Yogurt Parfait – Yogurt parfaits are super simple to prepare and easy to pack. Since the yogurt can spoil, though, this is a meal you’ll want to eat the first morning of your trip.
No-Bake Overnight Oats – Overnight oats are extremely easy to prepare and pack in your cooler. All you have to do is fill a Mason jar with oats, liquid, some add-ins, and toppings (this particular recipe calls for rolled oats, chia seeds, banana, almond milk, and vanilla extract). Pop it in the refrigerator the night before you leave for your trip and the flavors will fuse together by the morning. No cooking required. Overnight oats will stay fresh for up to three days in the refrigerator (or your cooler), so make sure to eat them toward the beginning of your trip.

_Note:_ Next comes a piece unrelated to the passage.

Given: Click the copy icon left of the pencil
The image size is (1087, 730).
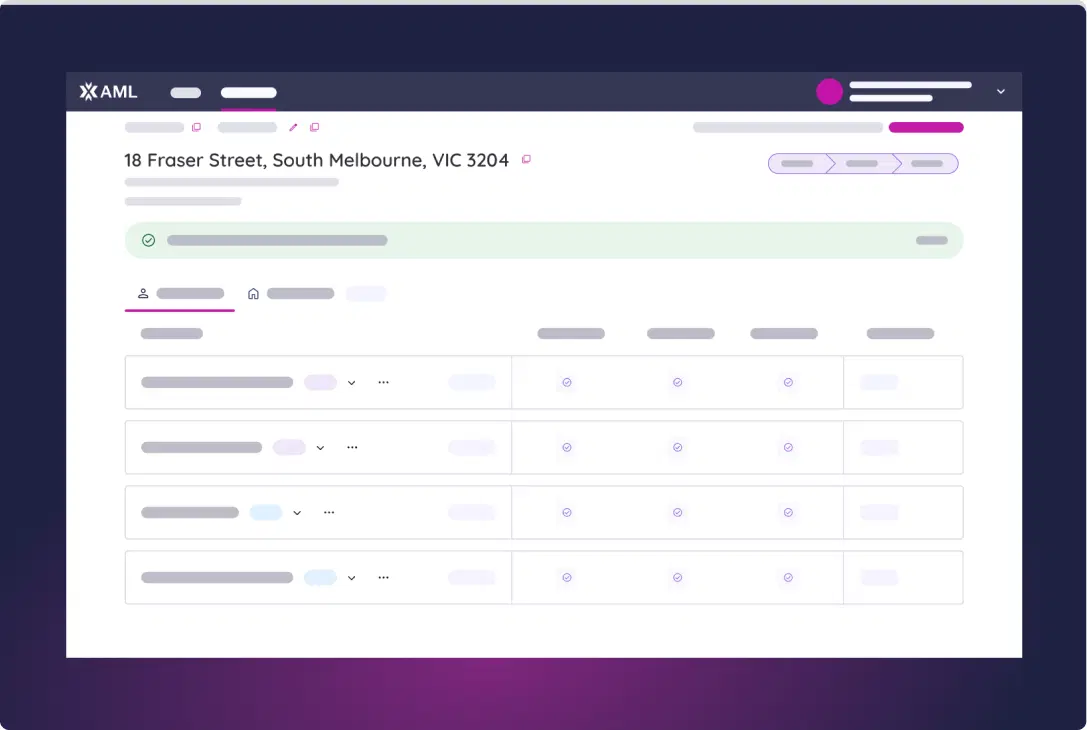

Egg Muffins – While there is some controversy about eggs because of the high fat and cholesterol content, researchers say eating whole eggs is actually extremely good for you. It’s important to remember that not all fats and cholesterol are created equal. Eggs are actually a great source of protein, healthy fats, and good cholesterol. Plus, eating just one egg provides your body with 13 essential vitamins and minerals. Oh, and did I mention that one large egg is only 70 calories?
Eggs aren’t the only star in this breakfast muffin, though. It’s also loaded with vegetables that provide your body with an extra dose of essential nutrients. Make these egg muffins before your trip, wrap them up in plastic wrap, and then heat them up on your campfire stove when you’re ready to eat.
Breakfast Burritos – Burritos are great since you don’t need any plates or utensils to dig in and enjoy. Make your burritos ahead of time, wrap them in some tin foil, and pack them in the cooler to keep fresh. Just like with the egg muffins, you can easily heat your burrito on your campfire stove. If you follow a gluten-free lifestyle, just make sure to use gluten-free tortillas. You can even go one step further and make them yourself with this homemade gluten-free tortilla recipe.